#### Trecho ####

É sabido
que com o ingresso dos cidadãos na chamada melhor idade, ocorre também uma
preocupação especial com a saúde, normalmente havendo a manutenção de um
contrato particular com um convênio médico. Segundo o Estatuto do Idoso (Lei nº
10.741/03), é expressamente vedada a discriminação dos idosos em planos de
saúde, pela cobrança de valores diferenciados em razão da idade. Mas na
prática, está ocorrendo o inverso. Com o ingresso na faixa etária dos 60
(sessenta) anos, ocorre também a elevação do preço mensal pago ao plano de
saúde, normalmente havendo a cobrança em dobro dos valores pagos até então.
Neste sentido, as pessoas abrangidas por esta faixa etária, obviamente desejam
manter o seu convênio médico, pois querem conservar a segurança e a comodidade
habitual, chegando muitas vezes a passar enormes dificuldades para efetuar o
pagamento mensal que destinam aos planos de saúde, que de forma abusiva,
totalmente contrária ao Código de Defesa do Consumidor (Lei nº 8.078/90),
unilateralmente, efetuam a majoração do valor pago a título de mensalidade.

#### Dados fornecidos ####

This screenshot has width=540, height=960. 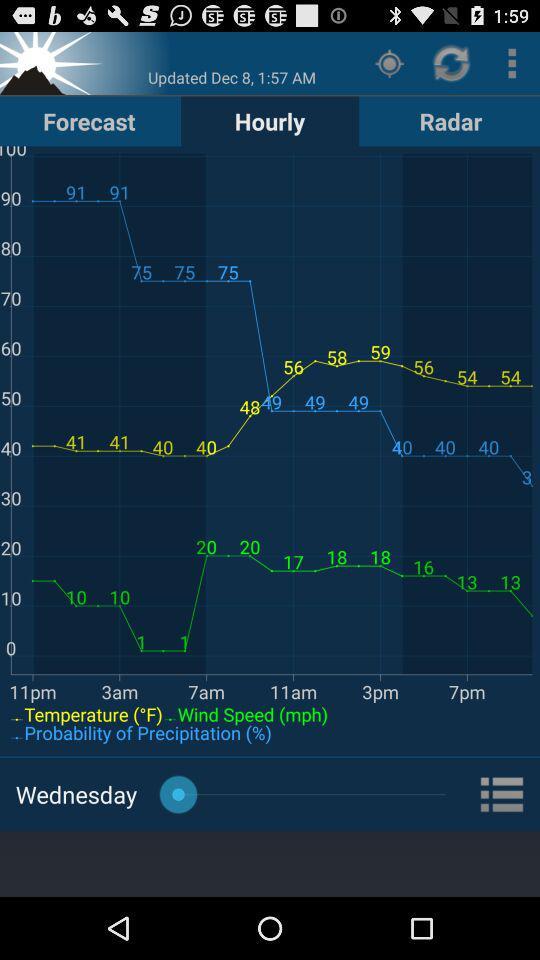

####

Ordem de trabalho:
Reproduza na íntegra o trecho sobre os planos de saúde dos idosos, sem mudar nenhuma palavra ou sinal.

Resolução do exercício:
É sabido
que com o ingresso dos cidadãos na chamada melhor idade, ocorre também uma
preocupação especial com a saúde, normalmente havendo a manutenção de um
contrato particular com um convênio médico. Segundo o Estatuto do Idoso (Lei nº
10.741/03), é expressamente vedada a discriminação dos idosos em planos de
saúde, pela cobrança de valores diferenciados em razão da idade. Mas na
prática, está ocorrendo o inverso. Com o ingresso na faixa etária dos 60
(sessenta) anos, ocorre também a elevação do preço mensal pago ao plano de
saúde, normalmente havendo a cobrança em dobro dos valores pagos até então.
Neste sentido, as pessoas abrangidas por esta faixa etária, obviamente desejam
manter o seu convênio médico, pois querem conservar a segurança e a comodidade
habitual, chegando muitas vezes a passar enormes dificuldades para efetuar o
pagamento mensal que destinam aos planos de saúde, que de forma abusiva,
totalmente contrária ao Código de Defesa do Consumidor (Lei nº 8.078/90),
unilateralmente, efetuam a majoração do valor pago a título de mensalidade.